With cPanel you can create separate MySQL username and assign them passwords. The MySQL username that is created will have your main username appended to it (in order to keep MySQL usernames unique in a shared hosting environment) so if you create a new username, but reuse your same password, then again all of this information is made available to the malicious user that exploited your site.
Bottom line, always use a MySQL user for accessing your MySQL database, and never reuse your main account password.
Worth mentioning, the config file routine is not the only way a malicious user can glean information. If a malicious user gains access to reading the files on your webhosting account through a script vulnerability, then they could conceivably read any email that might also be stored on your webhosting account. If your login information is stored there, then again this information can be stolen.

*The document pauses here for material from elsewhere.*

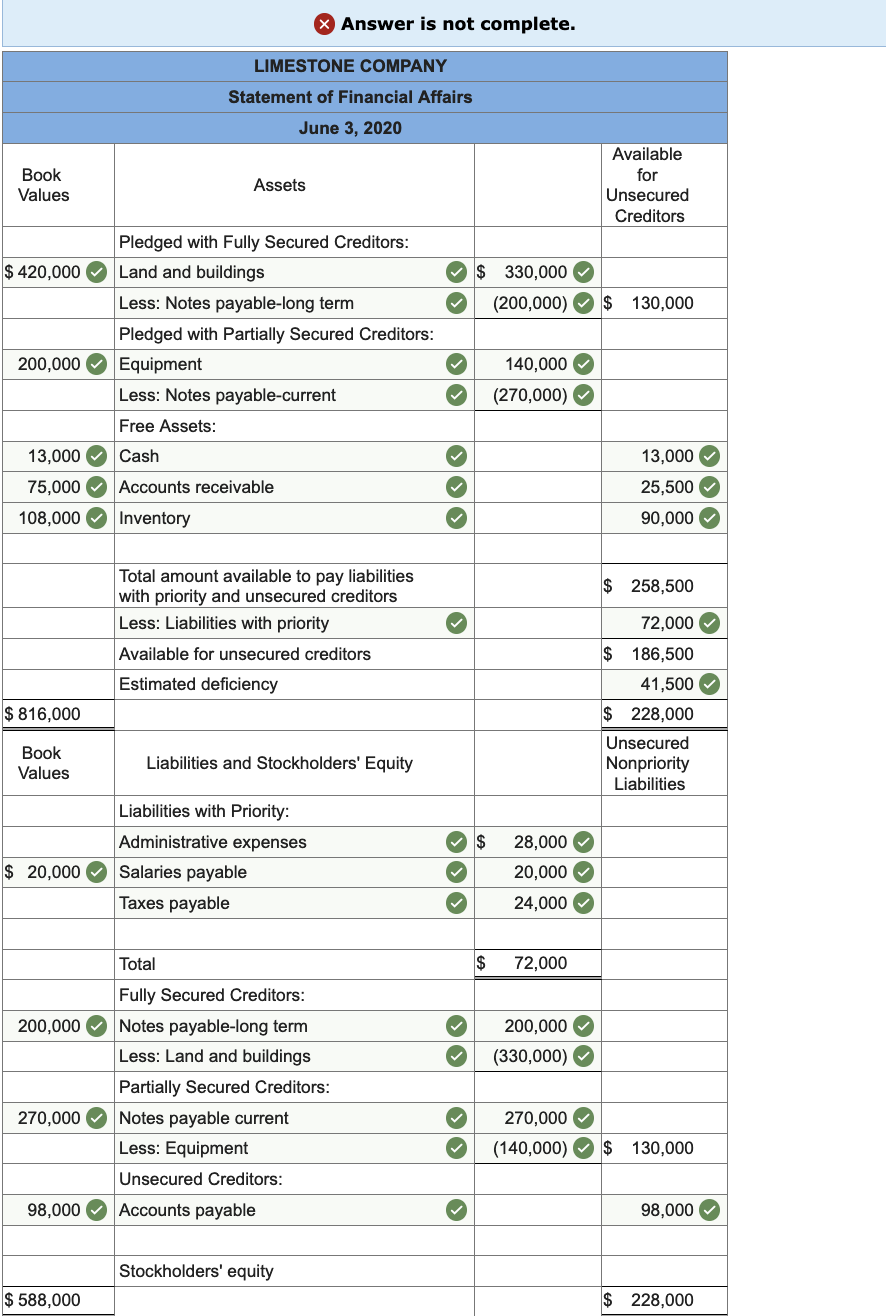The height and width of the screenshot is (1316, 886).
Task: Select the checkmark next to the $420,000 book value
Action: (x=96, y=272)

I would be more concerned with how these IP addresses are getting your FTP information to log into your account. I assume you are using a strong password, something that is not hard to guess, in that case you have a vulnerability somewhere. Either on your computer, on a computer, or in a script on your website. You would immediately need to change your password, and tell nobody what the new password is. Don’t log into your account from any other computer, and note if you have to change any configuration files because of this updated password. If your FTP account is compromised again, then this will help narrow down which computer or which system is vulnerable.
It is possible, although highly unlikely, that your webhosting provider has been hacked and someone may have root access on the server. I say unlikely because your host should be seeing a number of infected websites on their server if they have been rooted. And generally a rooted server is not used to upload malicious links like you have stated. If someone has root access on a server, then they can do anything to that server, including deleting everything.